A melhoria dos indicadores de confiança deve sustentar “sinais mais notáveis” de retomada da atividade econômica no segundo semestre, de acordo com o Departamento de Pesquisas e Estudos Econômicos (Depec) do Bradesco. Em relatório distribuído nesta quinta-feira (30), a instituição cita a melhora da confiança no setor de Serviços e no Comércio, especificamente, dois indicadores divulgados também nesta quinta pela Fundação Getulio Vargas (FGV).

Além de revelarem melhores expectativas dos entrevistados em junho, na comparação com maio, os dois estudos mostraram uma particularidade. A diferença recorde entre a situação atual e as expectativas futuras, o que mostra que se por um lado o momento ainda é cercado de incertezas, por outro há maior otimismo em relação à melhoria da economia.

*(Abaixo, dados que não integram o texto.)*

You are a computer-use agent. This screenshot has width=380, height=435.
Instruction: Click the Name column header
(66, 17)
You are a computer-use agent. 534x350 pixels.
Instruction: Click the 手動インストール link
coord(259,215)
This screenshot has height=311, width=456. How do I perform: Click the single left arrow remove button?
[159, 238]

A confiança do setor de Serviços subiu 1,9 ponto entre maio e junho e atingiu 72,4 pontos, no maior patamar desde junho do ano passado. Já a confiança do comércio cresceu 2,8 pontos em igual base comparativa, para 73,7 pontos, maior nível desde maio de 2015. Em ambos os casos, o indicador foi impulsionado, sobretudo, pela melhoria das perspectivas futuras. No caso da confiança no comércio, o Índice de Expectativas (IE-COM) subiu 3,3 pontos, aos 83,6 pontos. Já o Índice da Situação Atual (ISA-COM) avançou 2,4 pontos, para 64,9 pontos. “A alta dos dois indicadores é uma boa notícia, mas a evolução novamente mais expressiva do IE-COM levou à distância recorde de 18,7 pontos entre os dois indicadores”, destacou a FGV em nota.

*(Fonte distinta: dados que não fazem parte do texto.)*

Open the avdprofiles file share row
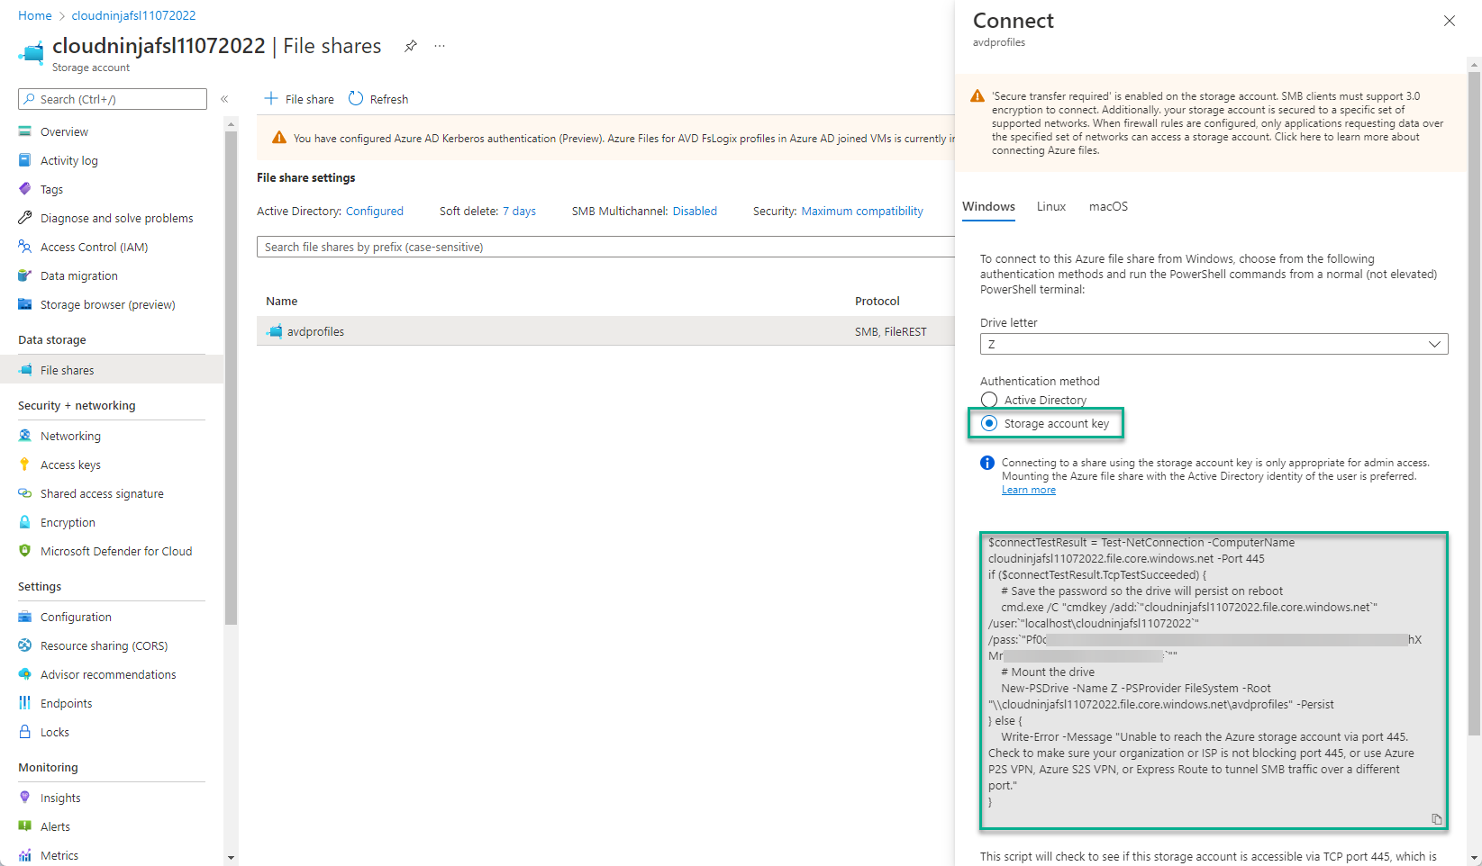Screen dimensions: 1482x866 315,331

No caso da confiança do setor de Serviços, o Índice de Expectativas (IE-S) subiu 3,0 pontos e o Índice de Situação Atual (ISA-S) subiu 1,0 ponto. Os indicadores atingiram, dessa forma, 78 pontos e 67,5 pontos, respectivamente, o que configurou uma diferença recorde de 10,5 pontos. “Ao final do primeiro semestre, ampliam-se os sinais de melhora na curva de confiança do setor de Serviços, ainda que o patamar médio dos indicadores continue muito baixo em termos históricos”, ressaltou a FGV.